Travail à faire >> Pouvez-vous recopier à l'identique les lignes des entrées, en partant de celle qui contient « Task: Click the red marker numbered 2 » et en allant jusqu'à celle qui contient « pyautogui.click(x=564, y=78) », toutes deux incluses, sans reprendre les images ?

Entrées >>
# # # # #

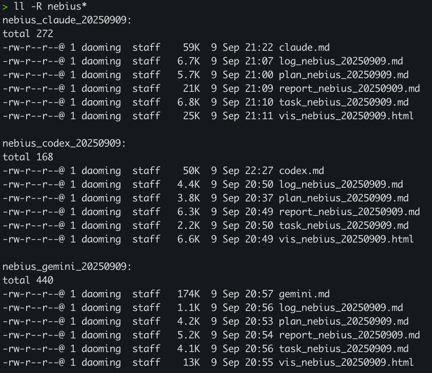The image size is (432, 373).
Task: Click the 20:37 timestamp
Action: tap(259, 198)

# # # # #

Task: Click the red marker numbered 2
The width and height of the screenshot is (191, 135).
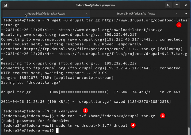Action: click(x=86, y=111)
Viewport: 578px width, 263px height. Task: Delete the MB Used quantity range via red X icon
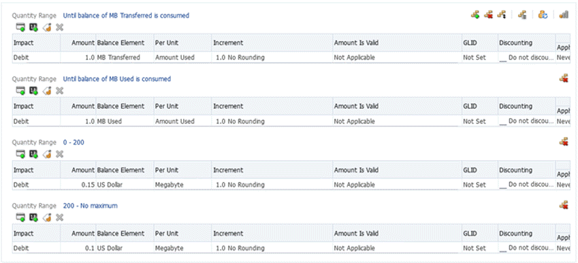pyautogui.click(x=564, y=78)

# # # # #

Tâche accomplie >>
Task: Click the red marker numbered 2
The width and height of the screenshot is (191, 135).
Action: click(x=86, y=111)
Viewport: 578px width, 263px height. Task: Delete the MB Used quantity range via red X icon
pyautogui.click(x=564, y=78)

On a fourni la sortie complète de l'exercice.